WHAT TO WORK ON
a: Copy from the caching thread everything from "On Mon, Jul 11, 2016" down to "be a blocker.".
b: Answer these questions about the caching thread:
(i) Which two components does it name as prominent places where maps are used as a cache?
(ii) According to the second drawback listed, what can caching on the service layer introduce when someone invokes the DAOs directly?
(iii) On which layer does it recommend doing the caching if a cache is really needed?

QUOTED TEXT
((

[ovirt-devel] Caching of data from the database done properly

Tue Jul 12 06:59:55 UTC 2016

Hi Yevgeny,

On Mon, Jul 11, 2016 at 7:59 PM, Yevgeny Zaspitsky <yzaspits at redhat.com> wrote:
>
>
> On Tue, Jul 5, 2016 at 7:14 AM, Roman Mohr <rmohr at redhat.com> wrote:
>>
>> On Mon, Jul 4, 2016 at 11:58 PM, Roman Mohr <rmohr at redhat.com> wrote:
>> > Hi Everyone,
>> >
>> > I wanted to discuss a practice which seems to be pretty common in the
>> > engine which I find very limiting, dangerous and for some things it
>> > can even be a blocker.
>> >
>> > There are several places in the engine where we are using maps as
>> > cache in singletons to avoid reloading data from the database. Two
>> > prominent ones are the QuotaManager[1] and the MacPoolPerCluster[2].
>> >
>> > While it looks tempting to just use a map as cache, add some locks
>> > around it and create an injectable singleton, this has some drawbacks:
>> >
>> > 1) We have an autoritative source for our data and it offers
>> > transactions to take care of inconsistencies or parallel updates.
>> > Doing all that in a service again duplicates this.
>> > 2) Caching on the service layer is definitely not a good idea. It can
>> > introduce unwanted side effects when someone invokes the DAOs
>> > directly.
>> > 3) The point is more about the question if a cache is really needed:
>> > Do I just want that cache because I find it convenient to do a
>> > #getMacPoolForCluster(Guid clusterId) in a loop instead of just
>> > loading it once before the loop, or do my usage requirements really
>> > force me to use a cache?
>> >
>> > If you really need a cache, consider the following:
>> >
>> > 1) Do the caching on the DAO layer. This guarantees the best
>> > consistency across the data.
>> > 2) Yes this means either locking in the DAOs or a transactional cache.
>> > But before you complain, think about what in [1] and [2] is done. We
>> > do exactly that there, so the complexity is already introduced anyway.

))

INFORMATION SHOWN

((

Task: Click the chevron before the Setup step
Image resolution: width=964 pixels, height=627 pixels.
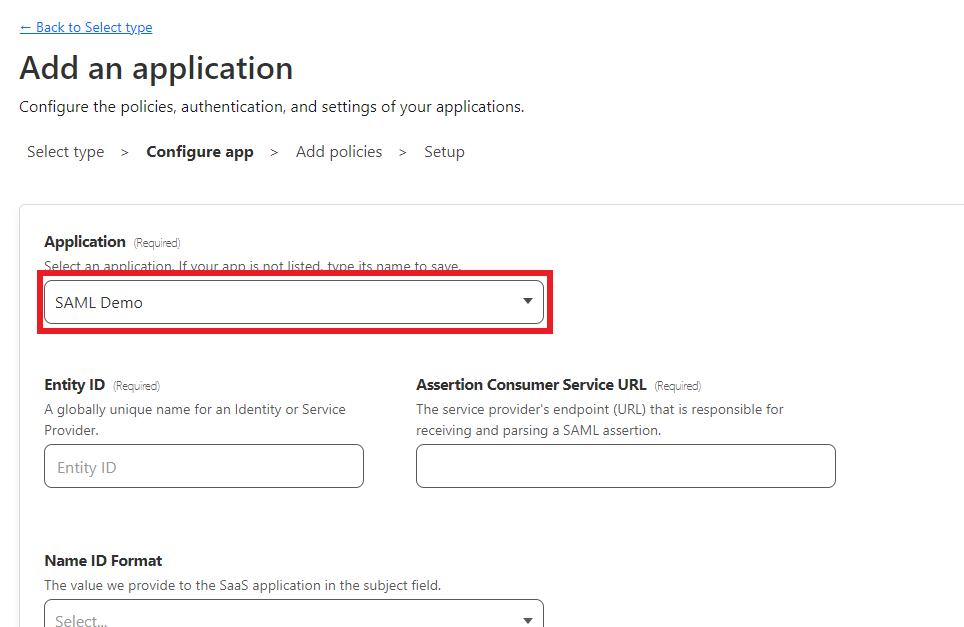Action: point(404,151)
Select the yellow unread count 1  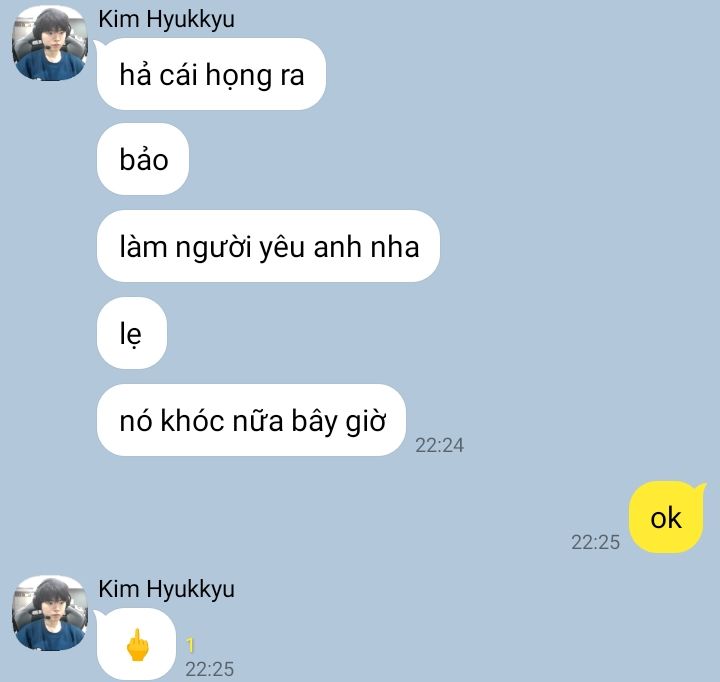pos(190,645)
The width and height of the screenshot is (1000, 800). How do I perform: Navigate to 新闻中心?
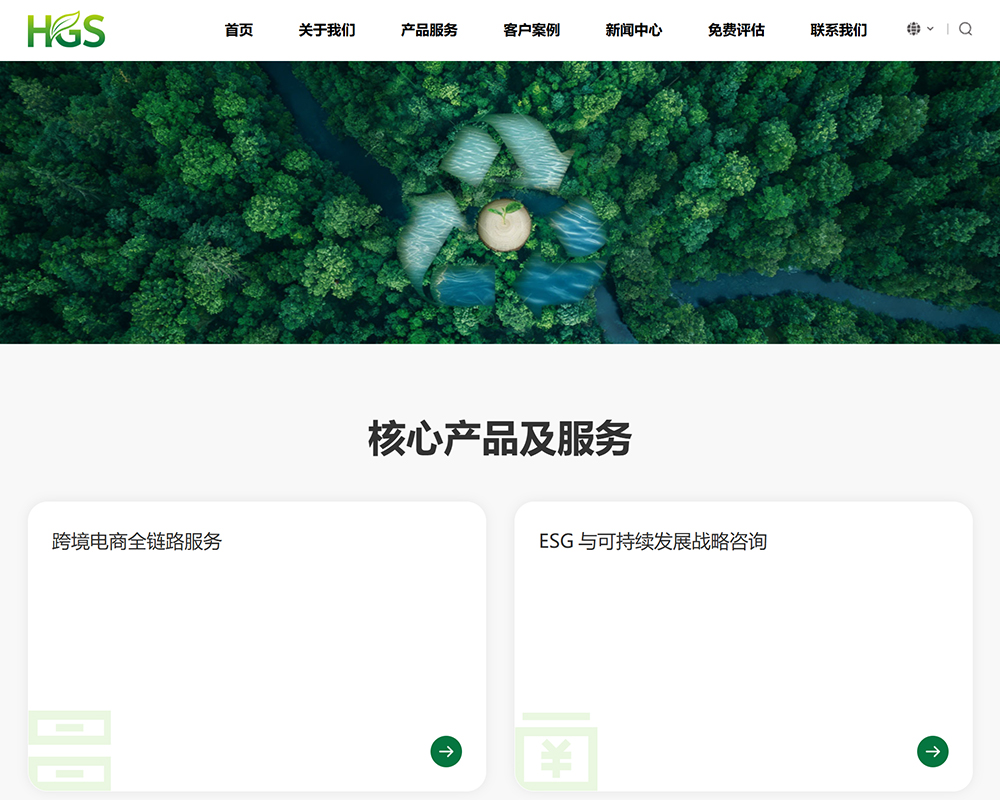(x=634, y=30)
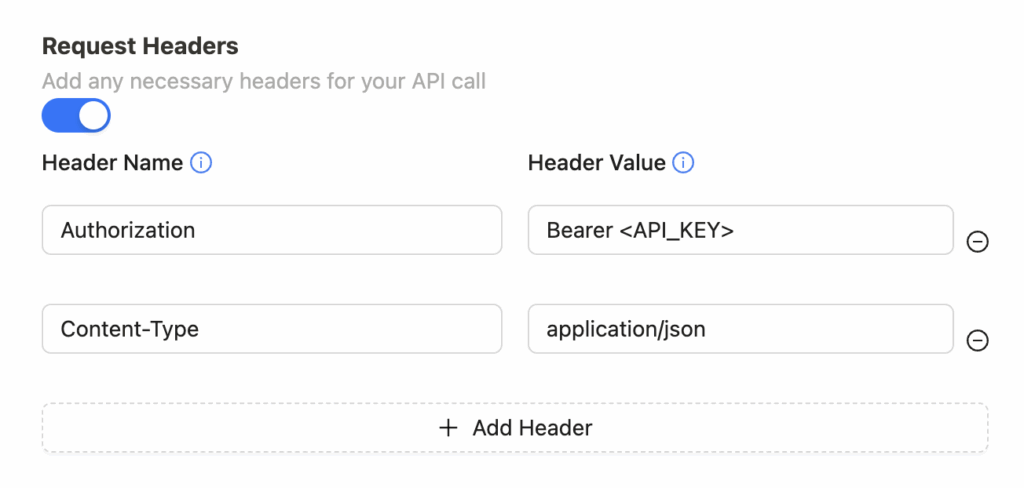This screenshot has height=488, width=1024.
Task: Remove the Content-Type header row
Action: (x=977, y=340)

))
((

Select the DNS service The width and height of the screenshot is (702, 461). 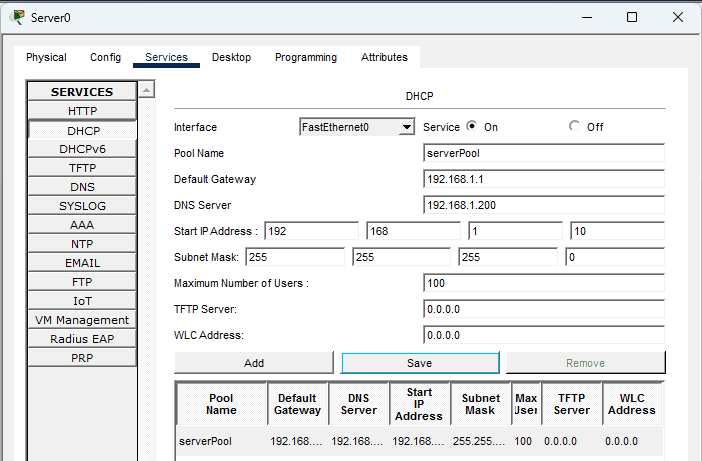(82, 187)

))

RESPONSES FOR EACH TASK
a:
On Mon, Jul 11, 2016 at 7:59 PM, Yevgeny Zaspitsky <yzaspits at redhat.com> wrote:
>
>
> On Tue, Jul 5, 2016 at 7:14 AM, Roman Mohr <rmohr at redhat.com> wrote:
>>
>> On Mon, Jul 4, 2016 at 11:58 PM, Roman Mohr <rmohr at redhat.com> wrote:
>> > Hi Everyone,
>> >
>> > I wanted to discuss a practice which seems to be pretty common in the
>> > engine which I find very limiting, dangerous and for some things it
>> > can even be a blocker.

b:
(i) The QuotaManager and the MacPoolPerCluster.
(ii) Unwanted side effects.
(iii) The DAO layer.